Stanislas a 34 ans, il est enseignant d’informatique au complexe scolaire la Grâce. Il parle de son expérience : « Dans ce milieu rural par rapport à ce cours d’informatique, il y a beaucoup de défis. La pratique est presqu’inexistante faute d’équipements informatiques pour les élèves. A cette difficulté, s’ajoute le problème d’énergie électrique suffisante qui répondrait aux machines. L’école ne dispose d’aucun ordinateur ; pour mon cours, je recours à un ordinateur privé et ce dernier ne répond pas aux besoins de nos élèves. J’enseigne le cours d’informatique dans toutes les classes. Les élèves n’ont pas accès à la machine par conséquent, ils sont incapables de lier la théorie apprise et la pratique. Sur 45 élèves dans une classe, les notions sur la manipulation du clavier prennent des semaines à cause de la carence d’ordinateurs. L’apprentissage sur l’unique ordinateur pour une classe de 45 élèves, à raison de 50 minutes de séance de cours, est utopique. C’est vraiment compliqué ».

Pendant ce temps, l’accès au téléphone androïde reste encore limité auprès de jeunes. La majorité des élèves n’ont pas de moyens pour se procurer des téléphones avec de grandes applications. La connexion Internet pose aussi problème. Chaque utilisateur se procure des mégas à partir de son téléphone moyennant un coût élevé. Dans toute la cité, aucun service public n’offre l’accès à la connexion internet. En plus des crédits pour approvisionner le téléphone, l’utilisateur recourt au publiphone pour alimenter l’appareil en énergie électrique. Le coût de la charge revient à 200 francs congolais.

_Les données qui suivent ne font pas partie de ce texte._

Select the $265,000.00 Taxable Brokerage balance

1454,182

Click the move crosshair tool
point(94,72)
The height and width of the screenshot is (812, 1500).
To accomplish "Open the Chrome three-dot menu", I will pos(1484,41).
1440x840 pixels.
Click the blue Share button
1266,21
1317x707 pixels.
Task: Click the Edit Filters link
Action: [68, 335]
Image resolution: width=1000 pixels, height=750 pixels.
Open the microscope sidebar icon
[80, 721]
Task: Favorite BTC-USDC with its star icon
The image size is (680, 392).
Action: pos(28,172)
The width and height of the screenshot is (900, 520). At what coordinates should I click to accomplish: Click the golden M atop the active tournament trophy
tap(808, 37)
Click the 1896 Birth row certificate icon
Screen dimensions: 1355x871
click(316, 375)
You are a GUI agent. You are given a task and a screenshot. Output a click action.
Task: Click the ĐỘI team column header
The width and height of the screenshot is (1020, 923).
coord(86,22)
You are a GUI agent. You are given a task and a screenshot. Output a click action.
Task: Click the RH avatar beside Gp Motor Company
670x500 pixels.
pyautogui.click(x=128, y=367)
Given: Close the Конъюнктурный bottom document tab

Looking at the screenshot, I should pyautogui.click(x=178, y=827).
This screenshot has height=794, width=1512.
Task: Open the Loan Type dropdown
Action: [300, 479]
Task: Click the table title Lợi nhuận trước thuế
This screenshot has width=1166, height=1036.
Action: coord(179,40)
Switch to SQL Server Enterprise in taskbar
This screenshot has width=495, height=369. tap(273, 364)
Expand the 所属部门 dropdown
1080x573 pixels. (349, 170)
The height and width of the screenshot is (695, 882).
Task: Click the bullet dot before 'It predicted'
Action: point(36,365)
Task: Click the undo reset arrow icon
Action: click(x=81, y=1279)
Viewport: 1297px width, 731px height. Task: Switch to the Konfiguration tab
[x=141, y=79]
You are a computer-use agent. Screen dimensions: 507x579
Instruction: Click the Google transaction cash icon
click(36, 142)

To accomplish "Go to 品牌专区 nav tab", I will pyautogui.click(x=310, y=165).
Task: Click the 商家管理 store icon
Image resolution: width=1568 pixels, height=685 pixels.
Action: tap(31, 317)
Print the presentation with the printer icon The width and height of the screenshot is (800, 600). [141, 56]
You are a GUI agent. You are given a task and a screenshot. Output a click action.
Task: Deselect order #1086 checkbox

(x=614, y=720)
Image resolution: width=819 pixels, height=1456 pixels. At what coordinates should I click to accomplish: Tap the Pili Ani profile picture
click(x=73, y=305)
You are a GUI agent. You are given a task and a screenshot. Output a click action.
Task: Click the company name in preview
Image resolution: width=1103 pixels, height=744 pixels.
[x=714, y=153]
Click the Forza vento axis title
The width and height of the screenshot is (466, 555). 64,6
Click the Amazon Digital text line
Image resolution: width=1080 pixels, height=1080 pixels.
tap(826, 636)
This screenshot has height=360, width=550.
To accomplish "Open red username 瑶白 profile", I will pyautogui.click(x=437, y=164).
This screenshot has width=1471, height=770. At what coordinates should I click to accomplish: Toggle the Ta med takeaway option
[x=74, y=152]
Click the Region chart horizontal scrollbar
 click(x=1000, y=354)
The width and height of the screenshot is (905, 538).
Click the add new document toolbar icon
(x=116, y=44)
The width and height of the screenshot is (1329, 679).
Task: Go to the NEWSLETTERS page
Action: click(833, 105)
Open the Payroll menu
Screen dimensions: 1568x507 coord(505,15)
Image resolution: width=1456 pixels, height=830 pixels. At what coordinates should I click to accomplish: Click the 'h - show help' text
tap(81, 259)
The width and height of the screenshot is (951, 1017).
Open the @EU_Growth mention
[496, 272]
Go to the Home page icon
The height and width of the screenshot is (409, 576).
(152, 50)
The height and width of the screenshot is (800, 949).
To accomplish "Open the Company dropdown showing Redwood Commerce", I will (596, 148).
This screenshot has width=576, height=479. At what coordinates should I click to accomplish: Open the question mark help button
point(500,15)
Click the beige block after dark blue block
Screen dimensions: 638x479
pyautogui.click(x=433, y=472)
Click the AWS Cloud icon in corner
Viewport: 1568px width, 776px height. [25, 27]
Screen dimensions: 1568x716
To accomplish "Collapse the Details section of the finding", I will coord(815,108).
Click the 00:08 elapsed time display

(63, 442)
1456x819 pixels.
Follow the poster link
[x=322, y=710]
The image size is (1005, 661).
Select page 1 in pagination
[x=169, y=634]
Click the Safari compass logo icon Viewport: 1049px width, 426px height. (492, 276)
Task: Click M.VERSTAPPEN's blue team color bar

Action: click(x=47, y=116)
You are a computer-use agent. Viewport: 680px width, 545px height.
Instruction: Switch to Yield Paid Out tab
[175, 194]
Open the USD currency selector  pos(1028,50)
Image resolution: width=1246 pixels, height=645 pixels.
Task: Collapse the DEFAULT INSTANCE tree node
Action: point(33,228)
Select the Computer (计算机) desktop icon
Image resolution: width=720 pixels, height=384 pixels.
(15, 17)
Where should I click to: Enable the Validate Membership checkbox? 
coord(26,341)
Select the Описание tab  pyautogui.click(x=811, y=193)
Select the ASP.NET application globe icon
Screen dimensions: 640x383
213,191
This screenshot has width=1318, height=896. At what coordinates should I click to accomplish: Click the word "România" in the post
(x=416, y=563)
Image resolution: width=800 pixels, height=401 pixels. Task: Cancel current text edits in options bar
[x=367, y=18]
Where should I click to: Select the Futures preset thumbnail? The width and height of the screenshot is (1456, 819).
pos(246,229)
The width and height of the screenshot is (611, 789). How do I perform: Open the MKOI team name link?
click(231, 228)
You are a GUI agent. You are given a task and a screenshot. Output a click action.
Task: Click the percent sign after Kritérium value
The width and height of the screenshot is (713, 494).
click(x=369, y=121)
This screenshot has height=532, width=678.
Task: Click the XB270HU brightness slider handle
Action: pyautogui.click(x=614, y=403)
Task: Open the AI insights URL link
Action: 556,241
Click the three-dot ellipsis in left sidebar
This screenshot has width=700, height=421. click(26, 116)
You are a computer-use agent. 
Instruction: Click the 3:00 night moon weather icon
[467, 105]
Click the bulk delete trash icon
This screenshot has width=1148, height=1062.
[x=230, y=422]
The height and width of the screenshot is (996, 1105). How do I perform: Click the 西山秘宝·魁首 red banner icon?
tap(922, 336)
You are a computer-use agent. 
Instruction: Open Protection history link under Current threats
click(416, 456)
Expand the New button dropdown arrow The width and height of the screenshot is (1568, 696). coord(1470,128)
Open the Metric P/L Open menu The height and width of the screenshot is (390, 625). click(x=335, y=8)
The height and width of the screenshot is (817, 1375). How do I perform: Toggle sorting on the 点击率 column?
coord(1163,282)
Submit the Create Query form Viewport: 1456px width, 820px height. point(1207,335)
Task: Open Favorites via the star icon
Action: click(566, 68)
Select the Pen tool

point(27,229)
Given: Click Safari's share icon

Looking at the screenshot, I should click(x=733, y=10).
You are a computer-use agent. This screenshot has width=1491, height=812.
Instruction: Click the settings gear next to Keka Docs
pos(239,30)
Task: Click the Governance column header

Le numérique reste incontournable !

Malgré les défis liés à l’accès au numérique en milieu rural, les jeunes ne désarment pas. Faradja a étudié à l’Université de Lubumbashi. Licencié en Relations internationales, Faradja combine l’enseignement et l’administration locale. Il est aussi chef de cité adjoint de Sange. Dans l’exercice de ses fonctions, les nouvelles technologies de l’information et de la communication sont d’un apport précieux mais parfois inaccessible.

« Il est vrai que les deux fonctions sont difficiles à concilier mais dans ce monde où l’informatique s’impose, c’est difficile car on a du mal à accéder au réseau Internet et cela pose des problèmes. Si on n’avait facilement accès à l’internet, je crois que  combiner les deux tâches n’allait pas être difficile. Les choses sont difficiles ; avec la conjoncture de notre pays et de notre milieu aussi où accéder à Internet exige des moyens ; j’ai enseigné l’informatique, il y a deux ans mais jusqu’aujourd’hui, les choses n’ont pas encore changé et les défis auxquels on faisait face étaient liés à celui d’accès à Internet. Le réseau Internet est inexistant sauf par téléphone ».

Le rôle du numérique dans une cité en proie à l’insécurité

Comme autorité administrative de Sange, Faradja plaide pour une installation Internet au bureau de la cité. Dans ce monde modernisé, on devrait avoir un équipement bien adapté pour accéder à l’information à temps réel. Néanmoins, nous recourons au téléphone pour interagir avec les autorités municipales et provinciales. Cette communication coûte cher et le réseau est instable. La RDC ne peut pas décoller sans une fourniture du réseau informatique fiable et stable et avec du matériel et cela doit commencer par les services étatiques, insiste Faradja.

Les travaux de l’atelier de réflexion sur le programme de transformation numérique de la RDC à l’horizon 2023 ; travaux lancés le mercredi 23 juin 2021 à Kinshasa par le premier ministre Jean-Michel Sama Lukonde Kyenge devraient constituer la solution qui peut permettre à la RDC d’atteindre les objectifs de son développement.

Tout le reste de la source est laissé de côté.